_Task item:_
Give again, unchanged, the line that contains "Task: Click the forward navigation arrow" together with every line that follows it until the entries end.

Collected data entries:
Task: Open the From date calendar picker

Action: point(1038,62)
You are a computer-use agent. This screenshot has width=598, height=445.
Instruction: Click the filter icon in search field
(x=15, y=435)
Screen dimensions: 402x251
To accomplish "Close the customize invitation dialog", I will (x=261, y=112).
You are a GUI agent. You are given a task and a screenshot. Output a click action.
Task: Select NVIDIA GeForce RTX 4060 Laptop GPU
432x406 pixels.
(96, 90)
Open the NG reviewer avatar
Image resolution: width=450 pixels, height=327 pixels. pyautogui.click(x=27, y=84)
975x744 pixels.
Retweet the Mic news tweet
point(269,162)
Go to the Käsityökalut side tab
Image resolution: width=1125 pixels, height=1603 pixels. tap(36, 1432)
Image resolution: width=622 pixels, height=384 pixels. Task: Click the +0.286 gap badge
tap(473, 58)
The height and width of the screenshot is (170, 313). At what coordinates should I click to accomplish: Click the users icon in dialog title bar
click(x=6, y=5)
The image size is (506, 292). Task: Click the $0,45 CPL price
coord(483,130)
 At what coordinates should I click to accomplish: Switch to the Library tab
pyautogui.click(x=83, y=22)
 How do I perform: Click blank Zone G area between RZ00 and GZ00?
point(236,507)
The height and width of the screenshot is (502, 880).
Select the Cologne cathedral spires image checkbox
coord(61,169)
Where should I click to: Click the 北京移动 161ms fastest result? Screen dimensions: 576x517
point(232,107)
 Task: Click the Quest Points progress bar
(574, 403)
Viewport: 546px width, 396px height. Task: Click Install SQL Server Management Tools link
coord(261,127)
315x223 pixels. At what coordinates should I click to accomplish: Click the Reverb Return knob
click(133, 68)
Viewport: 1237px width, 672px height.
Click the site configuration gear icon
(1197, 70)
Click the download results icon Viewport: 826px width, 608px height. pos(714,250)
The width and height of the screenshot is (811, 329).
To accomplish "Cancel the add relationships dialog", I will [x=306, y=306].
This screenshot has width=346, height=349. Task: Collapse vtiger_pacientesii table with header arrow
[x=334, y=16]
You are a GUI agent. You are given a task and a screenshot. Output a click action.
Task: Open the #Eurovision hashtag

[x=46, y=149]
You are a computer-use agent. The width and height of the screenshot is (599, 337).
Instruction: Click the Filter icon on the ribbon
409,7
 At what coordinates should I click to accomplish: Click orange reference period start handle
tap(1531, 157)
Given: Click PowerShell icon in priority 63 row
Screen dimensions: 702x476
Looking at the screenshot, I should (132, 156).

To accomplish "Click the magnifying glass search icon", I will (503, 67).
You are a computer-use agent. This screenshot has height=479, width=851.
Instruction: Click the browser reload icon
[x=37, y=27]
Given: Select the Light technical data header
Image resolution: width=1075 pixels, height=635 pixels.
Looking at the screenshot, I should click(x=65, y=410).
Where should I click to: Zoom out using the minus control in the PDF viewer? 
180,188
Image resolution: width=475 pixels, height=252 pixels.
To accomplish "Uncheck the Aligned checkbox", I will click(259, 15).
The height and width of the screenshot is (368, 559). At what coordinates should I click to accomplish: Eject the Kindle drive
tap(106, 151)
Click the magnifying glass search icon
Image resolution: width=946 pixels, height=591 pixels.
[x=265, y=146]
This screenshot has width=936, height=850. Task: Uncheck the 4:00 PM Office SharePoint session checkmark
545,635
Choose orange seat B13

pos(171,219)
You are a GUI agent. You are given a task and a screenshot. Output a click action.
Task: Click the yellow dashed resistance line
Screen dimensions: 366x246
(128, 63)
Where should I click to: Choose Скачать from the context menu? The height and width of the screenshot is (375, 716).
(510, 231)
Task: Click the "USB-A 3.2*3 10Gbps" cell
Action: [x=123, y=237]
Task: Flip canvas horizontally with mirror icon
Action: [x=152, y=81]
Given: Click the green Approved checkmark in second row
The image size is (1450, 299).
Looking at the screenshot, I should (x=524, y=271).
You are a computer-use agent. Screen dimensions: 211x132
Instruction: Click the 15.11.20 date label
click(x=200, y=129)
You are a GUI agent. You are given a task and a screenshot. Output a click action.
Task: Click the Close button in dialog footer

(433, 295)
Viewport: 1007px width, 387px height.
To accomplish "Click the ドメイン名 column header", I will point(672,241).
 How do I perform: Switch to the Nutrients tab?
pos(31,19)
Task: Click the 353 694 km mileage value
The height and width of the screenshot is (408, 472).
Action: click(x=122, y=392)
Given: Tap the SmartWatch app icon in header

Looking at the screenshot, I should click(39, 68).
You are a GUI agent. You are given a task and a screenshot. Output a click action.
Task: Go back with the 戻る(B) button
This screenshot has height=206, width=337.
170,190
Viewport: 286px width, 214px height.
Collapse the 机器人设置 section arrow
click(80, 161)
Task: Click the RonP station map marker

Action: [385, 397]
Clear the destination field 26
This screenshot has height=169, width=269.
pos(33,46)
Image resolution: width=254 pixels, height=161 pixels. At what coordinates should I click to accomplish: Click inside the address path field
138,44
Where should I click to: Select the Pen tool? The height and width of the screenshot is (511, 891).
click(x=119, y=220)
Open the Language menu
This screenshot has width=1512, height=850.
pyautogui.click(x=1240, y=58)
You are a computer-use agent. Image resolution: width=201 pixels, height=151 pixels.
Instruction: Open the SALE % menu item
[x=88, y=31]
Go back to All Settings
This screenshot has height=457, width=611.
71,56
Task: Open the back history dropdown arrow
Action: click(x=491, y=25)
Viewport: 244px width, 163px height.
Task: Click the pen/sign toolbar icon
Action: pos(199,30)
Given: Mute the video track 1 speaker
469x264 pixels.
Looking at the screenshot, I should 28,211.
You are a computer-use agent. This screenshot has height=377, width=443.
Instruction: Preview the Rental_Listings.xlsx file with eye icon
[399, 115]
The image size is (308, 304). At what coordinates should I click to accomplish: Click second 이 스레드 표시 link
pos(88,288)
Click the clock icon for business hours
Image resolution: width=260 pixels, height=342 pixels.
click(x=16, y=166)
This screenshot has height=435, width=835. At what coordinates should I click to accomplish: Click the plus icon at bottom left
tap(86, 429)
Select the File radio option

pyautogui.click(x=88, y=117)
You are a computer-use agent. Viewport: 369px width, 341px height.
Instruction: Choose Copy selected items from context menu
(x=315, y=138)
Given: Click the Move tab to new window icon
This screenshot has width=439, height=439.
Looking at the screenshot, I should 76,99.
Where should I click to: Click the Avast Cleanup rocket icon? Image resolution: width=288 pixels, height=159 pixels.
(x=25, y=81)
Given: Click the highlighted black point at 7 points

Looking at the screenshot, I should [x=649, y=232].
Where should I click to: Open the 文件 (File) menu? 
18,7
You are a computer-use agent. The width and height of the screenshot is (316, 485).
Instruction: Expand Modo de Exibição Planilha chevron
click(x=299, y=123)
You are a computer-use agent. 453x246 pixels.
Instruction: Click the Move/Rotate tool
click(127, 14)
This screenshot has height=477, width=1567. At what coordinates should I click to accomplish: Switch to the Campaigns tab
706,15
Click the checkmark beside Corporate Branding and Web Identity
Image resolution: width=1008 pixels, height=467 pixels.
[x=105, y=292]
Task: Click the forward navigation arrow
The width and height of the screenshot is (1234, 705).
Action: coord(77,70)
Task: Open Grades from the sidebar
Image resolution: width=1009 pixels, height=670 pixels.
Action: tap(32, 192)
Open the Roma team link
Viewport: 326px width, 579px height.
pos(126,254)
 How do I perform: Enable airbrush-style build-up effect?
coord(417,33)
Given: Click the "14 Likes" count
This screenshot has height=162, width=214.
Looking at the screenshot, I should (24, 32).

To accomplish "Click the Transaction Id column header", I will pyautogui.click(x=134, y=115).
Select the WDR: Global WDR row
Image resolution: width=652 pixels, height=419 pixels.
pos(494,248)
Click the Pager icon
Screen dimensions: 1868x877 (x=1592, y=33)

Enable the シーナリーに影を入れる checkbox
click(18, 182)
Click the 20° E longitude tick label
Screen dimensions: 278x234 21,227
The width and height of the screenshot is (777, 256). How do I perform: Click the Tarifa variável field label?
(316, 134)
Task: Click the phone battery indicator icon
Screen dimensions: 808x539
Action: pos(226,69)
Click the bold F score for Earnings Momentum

_Written answer:_
Task: Click the forward navigation arrow
The width and height of the screenshot is (1234, 705).
Action: coord(77,70)
Task: Open Grades from the sidebar
Image resolution: width=1009 pixels, height=670 pixels.
Action: tap(32, 192)
Open the Roma team link
Viewport: 326px width, 579px height.
pos(126,254)
 How do I perform: Enable airbrush-style build-up effect?
coord(417,33)
Given: Click the "14 Likes" count
This screenshot has height=162, width=214.
Looking at the screenshot, I should (24, 32).

To accomplish "Click the Transaction Id column header", I will pyautogui.click(x=134, y=115).
Select the WDR: Global WDR row
Image resolution: width=652 pixels, height=419 pixels.
pos(494,248)
Click the Pager icon
Screen dimensions: 1868x877 (x=1592, y=33)

Enable the シーナリーに影を入れる checkbox
click(18, 182)
Click the 20° E longitude tick label
Screen dimensions: 278x234 21,227
The width and height of the screenshot is (777, 256). How do I perform: Click the Tarifa variável field label?
(316, 134)
Task: Click the phone battery indicator icon
Screen dimensions: 808x539
Action: pos(226,69)
Click the bold F score for Earnings Momentum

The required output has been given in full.